* 练习题组
a) 请把关于礼物货币化的文章中以“【摘要】近年来”开头的段落改写得更简短，保留其中的主要事实。
b) 请从关于礼物货币化的文章中返回一段原文：从含有“学术   2024-12-26”的地方开始，到“为礼物货币化,就忽视其所包含的人情价值。”之后结束，一字不改。

* 文档节选
==========

【丝路学风】互惠实践中的礼物变迁——基于辽宁省Y村礼物货币化的人类学考察

学术   2024-12-26 20:00   云南  

【作者简介】刘士缘,女,博士研究生,主要从事经济人类学研究。

【基金项目】辽宁省经济社会发展研究课题青年人才委托项目“辽宁民族传统村落空间更新与活化策略研究”(项目编号:20241s1qnrckt-048)。


【摘要】近年来,中国乡村社会在人情礼往中,逐渐出现了以礼金取代实物的趋势。一些研究者倾向于将这种“礼物货币化”现象视为“人情异化”,并加以批判。这类观点造成了对中国乡村礼物经济体系的误解。事实上,货币化礼物早在先秦时期就已存在,且不少实物礼品亦需用货币购买。本文通过对辽宁省Y村礼物货币化现象的田野调查发现,当原有的礼物形式不再适应社会需要时,就会被实践主体抛弃。大多数实物礼品的消失,根本原因在于其不再适应社会的需要,丧失了原有的社会功能。礼物的情意表达,是由礼物的稀缺性、具体文化情境、双方社会关系等因素共同决定的,与礼物的外在形式是货币还是实物无关。因而不能因为礼物货币化,就忽视其所包含的人情价值。

==========

记录数据

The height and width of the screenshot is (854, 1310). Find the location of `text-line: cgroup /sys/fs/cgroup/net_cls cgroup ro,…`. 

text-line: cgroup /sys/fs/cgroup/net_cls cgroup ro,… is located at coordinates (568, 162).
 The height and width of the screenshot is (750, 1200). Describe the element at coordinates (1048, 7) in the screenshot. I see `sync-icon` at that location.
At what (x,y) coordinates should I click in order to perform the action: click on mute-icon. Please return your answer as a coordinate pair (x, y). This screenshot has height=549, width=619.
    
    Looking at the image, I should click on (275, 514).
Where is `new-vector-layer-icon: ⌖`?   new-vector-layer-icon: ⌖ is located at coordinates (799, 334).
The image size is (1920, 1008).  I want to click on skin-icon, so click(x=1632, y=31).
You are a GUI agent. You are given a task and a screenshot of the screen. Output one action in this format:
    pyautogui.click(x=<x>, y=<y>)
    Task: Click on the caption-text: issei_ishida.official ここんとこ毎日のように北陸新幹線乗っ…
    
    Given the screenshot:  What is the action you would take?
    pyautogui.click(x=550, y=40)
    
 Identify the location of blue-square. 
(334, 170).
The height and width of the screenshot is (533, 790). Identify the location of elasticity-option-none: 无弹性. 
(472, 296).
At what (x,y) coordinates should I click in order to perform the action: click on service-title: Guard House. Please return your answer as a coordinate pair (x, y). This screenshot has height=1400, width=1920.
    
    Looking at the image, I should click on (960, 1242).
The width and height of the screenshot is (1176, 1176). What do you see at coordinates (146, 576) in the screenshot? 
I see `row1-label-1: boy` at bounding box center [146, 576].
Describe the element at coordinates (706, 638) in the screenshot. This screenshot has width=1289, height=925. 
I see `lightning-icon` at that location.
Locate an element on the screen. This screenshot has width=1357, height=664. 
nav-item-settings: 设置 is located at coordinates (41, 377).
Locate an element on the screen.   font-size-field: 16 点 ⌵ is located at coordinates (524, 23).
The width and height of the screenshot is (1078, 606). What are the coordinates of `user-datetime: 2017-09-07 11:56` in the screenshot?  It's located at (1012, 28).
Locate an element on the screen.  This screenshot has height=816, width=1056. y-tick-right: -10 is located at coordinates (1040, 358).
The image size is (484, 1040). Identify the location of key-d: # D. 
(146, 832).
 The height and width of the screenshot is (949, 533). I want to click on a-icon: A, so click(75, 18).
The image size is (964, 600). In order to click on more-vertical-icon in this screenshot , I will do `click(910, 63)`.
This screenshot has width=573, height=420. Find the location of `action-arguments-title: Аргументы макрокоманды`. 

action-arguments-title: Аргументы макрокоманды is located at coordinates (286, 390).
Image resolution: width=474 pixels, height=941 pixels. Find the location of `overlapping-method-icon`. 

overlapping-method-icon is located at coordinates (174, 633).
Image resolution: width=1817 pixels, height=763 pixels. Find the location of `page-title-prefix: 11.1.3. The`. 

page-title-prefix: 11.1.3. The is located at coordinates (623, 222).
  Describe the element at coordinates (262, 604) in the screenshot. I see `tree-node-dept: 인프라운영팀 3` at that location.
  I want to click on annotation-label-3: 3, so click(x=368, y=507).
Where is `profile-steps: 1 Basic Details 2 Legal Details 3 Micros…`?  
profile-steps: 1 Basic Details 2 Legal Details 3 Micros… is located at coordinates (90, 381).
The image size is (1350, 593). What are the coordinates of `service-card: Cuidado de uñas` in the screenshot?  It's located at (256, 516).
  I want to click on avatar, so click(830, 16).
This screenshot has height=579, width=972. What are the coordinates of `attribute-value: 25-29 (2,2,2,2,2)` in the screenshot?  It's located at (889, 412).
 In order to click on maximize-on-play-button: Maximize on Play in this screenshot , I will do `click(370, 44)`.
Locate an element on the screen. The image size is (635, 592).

==========

* 练习结果
a) 近年来，中国乡村的人情往来中出现了礼金取代实物的趋势。一些研究者把这种“礼物货币化”视为“人情异化”并加以批判，但这种看法误解了乡村礼物经济体系。实际上，货币化礼物先秦时期就已存在，许多实物礼品也要用货币购买。对辽宁省Y村的田野调查发现，原有礼物形式不再适应社会需要时就会被实践主体抛弃。大多数实物礼品之所以消失，根本原因在于它们丧失了原有的社会功能。礼物所表达的情意由稀缺性、具体文化情境和双方社会关系等因素共同决定，与礼物是货币还是实物无关。因此，不能因为礼物货币化就忽视其中的人情价值。

b)
学术   2024-12-26 20:00   云南  

【作者简介】刘士缘,女,博士研究生,主要从事经济人类学研究。

【基金项目】辽宁省经济社会发展研究课题青年人才委托项目“辽宁民族传统村落空间更新与活化策略研究”(项目编号:20241s1qnrckt-048)。


【摘要】近年来,中国乡村社会在人情礼往中,逐渐出现了以礼金取代实物的趋势。一些研究者倾向于将这种“礼物货币化”现象视为“人情异化”,并加以批判。这类观点造成了对中国乡村礼物经济体系的误解。事实上,货币化礼物早在先秦时期就已存在,且不少实物礼品亦需用货币购买。本文通过对辽宁省Y村礼物货币化现象的田野调查发现,当原有的礼物形式不再适应社会需要时,就会被实践主体抛弃。大多数实物礼品的消失,根本原因在于其不再适应社会的需要,丧失了原有的社会功能。礼物的情意表达,是由礼物的稀缺性、具体文化情境、双方社会关系等因素共同决定的,与礼物的外在形式是货币还是实物无关。因而不能因为礼物货币化,就忽视其所包含的人情价值。